The problem:
Say how many lines in the entries contain "section", giving only the number.

(Stored data entries)
◇ ◇ ◇ ◇

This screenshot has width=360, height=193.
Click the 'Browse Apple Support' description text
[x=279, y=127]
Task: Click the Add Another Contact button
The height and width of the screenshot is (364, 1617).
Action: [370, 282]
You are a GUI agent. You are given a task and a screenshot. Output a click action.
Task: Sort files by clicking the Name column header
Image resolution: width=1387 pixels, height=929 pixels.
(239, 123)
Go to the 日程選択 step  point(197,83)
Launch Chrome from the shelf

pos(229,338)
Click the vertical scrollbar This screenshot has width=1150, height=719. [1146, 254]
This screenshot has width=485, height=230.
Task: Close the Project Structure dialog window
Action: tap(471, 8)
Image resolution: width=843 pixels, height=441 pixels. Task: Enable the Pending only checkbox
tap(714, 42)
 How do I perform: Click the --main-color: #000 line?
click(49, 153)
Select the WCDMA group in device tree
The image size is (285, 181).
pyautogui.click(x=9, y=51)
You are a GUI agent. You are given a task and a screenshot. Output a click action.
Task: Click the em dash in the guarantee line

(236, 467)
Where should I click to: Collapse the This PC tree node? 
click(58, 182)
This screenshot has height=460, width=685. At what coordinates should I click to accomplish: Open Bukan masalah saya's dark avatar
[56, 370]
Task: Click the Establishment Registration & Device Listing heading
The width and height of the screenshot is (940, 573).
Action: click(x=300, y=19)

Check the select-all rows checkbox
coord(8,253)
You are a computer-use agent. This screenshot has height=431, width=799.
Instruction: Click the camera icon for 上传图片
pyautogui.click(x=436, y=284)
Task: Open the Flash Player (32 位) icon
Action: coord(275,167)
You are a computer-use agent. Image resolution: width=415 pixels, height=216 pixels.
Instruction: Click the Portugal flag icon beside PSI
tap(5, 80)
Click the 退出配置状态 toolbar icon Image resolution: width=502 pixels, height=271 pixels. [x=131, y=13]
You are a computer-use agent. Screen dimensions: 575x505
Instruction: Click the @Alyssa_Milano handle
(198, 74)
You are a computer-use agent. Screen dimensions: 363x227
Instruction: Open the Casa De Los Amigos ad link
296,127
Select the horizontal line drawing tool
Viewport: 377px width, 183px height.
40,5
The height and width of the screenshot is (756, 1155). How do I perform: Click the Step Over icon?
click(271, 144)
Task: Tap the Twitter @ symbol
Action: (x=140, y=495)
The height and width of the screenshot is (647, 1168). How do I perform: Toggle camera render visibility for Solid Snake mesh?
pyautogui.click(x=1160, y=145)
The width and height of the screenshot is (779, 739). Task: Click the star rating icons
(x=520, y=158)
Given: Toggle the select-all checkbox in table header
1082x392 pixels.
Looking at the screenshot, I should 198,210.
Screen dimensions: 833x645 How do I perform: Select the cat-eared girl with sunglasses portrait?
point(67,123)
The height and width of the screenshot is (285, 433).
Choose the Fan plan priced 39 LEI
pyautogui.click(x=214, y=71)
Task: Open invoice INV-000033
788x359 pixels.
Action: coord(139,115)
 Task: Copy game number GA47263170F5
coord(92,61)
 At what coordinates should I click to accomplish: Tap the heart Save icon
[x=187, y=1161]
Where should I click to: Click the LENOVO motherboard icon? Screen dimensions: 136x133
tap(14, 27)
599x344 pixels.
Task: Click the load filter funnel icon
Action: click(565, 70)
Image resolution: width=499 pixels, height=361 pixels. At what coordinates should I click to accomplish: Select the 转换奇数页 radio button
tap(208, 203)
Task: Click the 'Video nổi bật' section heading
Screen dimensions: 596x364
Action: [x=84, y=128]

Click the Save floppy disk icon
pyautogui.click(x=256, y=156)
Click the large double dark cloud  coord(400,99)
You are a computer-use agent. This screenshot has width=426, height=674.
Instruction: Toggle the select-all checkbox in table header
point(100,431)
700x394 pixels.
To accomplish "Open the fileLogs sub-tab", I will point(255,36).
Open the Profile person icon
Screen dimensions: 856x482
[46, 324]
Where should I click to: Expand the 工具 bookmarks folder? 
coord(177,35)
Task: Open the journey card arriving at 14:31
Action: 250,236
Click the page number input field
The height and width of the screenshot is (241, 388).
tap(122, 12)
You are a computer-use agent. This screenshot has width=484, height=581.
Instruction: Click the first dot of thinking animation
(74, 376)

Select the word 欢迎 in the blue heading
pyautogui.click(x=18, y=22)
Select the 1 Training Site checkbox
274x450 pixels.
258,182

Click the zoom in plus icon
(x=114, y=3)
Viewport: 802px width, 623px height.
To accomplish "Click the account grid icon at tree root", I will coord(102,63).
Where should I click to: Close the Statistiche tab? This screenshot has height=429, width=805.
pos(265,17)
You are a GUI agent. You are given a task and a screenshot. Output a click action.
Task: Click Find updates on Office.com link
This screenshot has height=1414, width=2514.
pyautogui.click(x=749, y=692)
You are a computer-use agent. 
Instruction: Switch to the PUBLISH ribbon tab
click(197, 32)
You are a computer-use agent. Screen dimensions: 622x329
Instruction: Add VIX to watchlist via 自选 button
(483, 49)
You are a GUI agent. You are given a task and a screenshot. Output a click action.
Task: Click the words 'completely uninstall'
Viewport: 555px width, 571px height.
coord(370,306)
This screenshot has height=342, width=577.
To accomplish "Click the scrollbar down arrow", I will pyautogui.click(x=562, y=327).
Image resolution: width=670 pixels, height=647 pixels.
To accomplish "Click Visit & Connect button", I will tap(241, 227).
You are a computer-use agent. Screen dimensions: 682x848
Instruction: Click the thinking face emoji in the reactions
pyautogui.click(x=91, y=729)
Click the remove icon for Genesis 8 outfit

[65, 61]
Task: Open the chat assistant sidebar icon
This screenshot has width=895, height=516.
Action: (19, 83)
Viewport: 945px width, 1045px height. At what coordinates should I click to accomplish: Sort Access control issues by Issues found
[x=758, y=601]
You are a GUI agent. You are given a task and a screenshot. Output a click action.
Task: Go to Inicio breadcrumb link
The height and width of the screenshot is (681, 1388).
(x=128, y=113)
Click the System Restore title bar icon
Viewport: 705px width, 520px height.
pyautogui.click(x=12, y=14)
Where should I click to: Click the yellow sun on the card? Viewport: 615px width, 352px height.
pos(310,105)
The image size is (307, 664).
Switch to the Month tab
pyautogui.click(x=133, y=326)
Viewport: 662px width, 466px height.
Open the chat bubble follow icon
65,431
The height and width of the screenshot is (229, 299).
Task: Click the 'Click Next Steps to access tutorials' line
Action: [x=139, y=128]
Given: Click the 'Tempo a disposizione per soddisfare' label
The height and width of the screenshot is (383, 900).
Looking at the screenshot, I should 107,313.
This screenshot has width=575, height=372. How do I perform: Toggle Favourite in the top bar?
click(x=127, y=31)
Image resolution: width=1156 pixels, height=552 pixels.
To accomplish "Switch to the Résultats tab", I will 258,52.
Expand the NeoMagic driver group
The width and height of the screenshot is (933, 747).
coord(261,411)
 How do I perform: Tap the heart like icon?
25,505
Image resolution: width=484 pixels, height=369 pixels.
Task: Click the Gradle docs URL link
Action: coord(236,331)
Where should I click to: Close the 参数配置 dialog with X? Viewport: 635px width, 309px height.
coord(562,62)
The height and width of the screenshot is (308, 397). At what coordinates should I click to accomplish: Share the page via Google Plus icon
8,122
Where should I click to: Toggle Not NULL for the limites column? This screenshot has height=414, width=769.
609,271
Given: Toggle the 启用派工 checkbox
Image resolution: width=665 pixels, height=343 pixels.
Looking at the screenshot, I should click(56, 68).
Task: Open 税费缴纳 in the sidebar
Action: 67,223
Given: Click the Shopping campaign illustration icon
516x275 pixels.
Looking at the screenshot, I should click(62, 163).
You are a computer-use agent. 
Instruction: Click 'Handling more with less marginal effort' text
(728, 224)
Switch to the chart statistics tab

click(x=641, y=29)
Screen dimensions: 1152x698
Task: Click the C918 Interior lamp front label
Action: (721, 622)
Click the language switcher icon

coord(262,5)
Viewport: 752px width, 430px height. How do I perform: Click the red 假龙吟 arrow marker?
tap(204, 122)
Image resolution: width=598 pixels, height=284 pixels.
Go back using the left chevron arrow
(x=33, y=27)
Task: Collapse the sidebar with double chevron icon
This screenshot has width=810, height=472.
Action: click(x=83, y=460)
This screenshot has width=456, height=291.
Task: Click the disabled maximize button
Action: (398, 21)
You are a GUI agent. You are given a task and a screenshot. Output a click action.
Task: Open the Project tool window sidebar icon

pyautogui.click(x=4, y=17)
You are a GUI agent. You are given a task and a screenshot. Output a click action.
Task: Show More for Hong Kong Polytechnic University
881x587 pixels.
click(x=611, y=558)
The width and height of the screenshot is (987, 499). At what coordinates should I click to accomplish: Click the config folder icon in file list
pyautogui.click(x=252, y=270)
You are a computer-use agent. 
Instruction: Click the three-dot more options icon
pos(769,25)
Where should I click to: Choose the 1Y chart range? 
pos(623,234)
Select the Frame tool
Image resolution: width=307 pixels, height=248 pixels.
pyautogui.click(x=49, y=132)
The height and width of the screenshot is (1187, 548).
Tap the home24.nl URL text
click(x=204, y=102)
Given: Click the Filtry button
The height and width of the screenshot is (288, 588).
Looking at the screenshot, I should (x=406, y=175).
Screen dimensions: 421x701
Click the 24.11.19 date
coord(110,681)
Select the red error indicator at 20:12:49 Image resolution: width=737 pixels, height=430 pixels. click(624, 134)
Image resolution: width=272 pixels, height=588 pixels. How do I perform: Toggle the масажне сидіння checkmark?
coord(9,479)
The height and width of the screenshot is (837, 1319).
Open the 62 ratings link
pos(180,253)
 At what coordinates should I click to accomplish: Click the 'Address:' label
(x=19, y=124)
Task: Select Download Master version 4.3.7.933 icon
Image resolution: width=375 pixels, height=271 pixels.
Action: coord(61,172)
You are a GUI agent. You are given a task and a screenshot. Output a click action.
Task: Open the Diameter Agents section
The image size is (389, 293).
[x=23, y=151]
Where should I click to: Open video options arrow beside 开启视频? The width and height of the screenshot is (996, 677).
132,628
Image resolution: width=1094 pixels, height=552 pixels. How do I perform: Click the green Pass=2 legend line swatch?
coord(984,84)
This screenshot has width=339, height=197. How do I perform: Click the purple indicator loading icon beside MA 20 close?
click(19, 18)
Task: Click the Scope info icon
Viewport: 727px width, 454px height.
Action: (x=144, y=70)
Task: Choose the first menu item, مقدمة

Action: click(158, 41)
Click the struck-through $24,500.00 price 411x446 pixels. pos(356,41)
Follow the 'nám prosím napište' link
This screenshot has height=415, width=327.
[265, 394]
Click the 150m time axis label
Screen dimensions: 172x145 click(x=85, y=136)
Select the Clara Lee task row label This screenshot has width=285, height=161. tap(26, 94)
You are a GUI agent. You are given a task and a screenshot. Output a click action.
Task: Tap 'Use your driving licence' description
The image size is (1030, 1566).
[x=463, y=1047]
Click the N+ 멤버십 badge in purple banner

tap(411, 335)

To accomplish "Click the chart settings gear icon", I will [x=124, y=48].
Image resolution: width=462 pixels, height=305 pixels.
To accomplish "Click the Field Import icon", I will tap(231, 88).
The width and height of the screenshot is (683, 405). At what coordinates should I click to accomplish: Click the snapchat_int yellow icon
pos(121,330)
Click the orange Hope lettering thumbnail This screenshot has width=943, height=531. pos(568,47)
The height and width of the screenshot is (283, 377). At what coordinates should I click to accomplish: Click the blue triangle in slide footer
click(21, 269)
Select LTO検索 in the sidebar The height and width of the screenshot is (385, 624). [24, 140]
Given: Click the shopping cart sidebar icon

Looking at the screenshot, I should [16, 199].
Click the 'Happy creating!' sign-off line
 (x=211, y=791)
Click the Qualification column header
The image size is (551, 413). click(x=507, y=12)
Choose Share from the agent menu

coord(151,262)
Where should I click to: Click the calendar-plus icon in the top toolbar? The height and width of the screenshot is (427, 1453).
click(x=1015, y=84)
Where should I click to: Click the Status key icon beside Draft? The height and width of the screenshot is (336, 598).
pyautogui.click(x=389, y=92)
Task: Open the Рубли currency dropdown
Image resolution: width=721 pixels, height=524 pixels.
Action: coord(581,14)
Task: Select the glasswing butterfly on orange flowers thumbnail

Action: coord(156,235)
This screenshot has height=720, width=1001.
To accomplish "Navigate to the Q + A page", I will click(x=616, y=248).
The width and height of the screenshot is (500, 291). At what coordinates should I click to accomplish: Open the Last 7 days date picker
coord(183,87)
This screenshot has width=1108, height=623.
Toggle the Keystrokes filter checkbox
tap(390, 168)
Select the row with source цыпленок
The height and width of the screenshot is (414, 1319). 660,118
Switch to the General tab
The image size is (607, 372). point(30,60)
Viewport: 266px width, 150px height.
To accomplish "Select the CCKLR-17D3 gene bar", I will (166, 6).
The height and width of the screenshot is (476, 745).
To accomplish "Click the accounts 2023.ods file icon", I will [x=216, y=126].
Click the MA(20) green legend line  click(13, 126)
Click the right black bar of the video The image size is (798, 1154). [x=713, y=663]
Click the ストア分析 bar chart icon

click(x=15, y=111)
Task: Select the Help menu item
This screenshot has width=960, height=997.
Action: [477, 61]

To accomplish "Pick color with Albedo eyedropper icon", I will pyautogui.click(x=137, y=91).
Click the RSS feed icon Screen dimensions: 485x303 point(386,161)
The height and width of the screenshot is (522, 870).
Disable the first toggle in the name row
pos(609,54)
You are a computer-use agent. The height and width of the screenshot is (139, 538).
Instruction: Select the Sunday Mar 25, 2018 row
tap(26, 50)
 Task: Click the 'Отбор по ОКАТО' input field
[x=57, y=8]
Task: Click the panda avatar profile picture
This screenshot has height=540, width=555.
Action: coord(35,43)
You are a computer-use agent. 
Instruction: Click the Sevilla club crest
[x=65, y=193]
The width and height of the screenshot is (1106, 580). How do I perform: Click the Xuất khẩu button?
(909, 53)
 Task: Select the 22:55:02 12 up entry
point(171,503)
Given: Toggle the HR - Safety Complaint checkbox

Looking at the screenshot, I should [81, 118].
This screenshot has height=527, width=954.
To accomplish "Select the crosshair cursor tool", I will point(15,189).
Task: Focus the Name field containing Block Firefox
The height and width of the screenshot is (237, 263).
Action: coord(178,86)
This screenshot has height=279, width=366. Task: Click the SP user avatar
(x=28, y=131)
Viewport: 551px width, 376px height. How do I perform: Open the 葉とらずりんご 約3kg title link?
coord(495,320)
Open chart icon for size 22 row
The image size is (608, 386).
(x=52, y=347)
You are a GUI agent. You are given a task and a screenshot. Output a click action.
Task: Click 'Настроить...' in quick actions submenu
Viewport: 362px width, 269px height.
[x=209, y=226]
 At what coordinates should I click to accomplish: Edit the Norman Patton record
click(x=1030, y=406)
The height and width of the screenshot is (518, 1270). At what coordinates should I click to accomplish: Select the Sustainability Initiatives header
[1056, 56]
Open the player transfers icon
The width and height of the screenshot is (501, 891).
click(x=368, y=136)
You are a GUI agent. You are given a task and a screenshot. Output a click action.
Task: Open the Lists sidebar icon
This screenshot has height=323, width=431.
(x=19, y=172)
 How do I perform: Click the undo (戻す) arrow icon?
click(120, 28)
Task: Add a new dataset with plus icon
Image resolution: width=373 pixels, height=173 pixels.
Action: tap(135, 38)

◇ ◇ ◇ ◇

Expected output:
2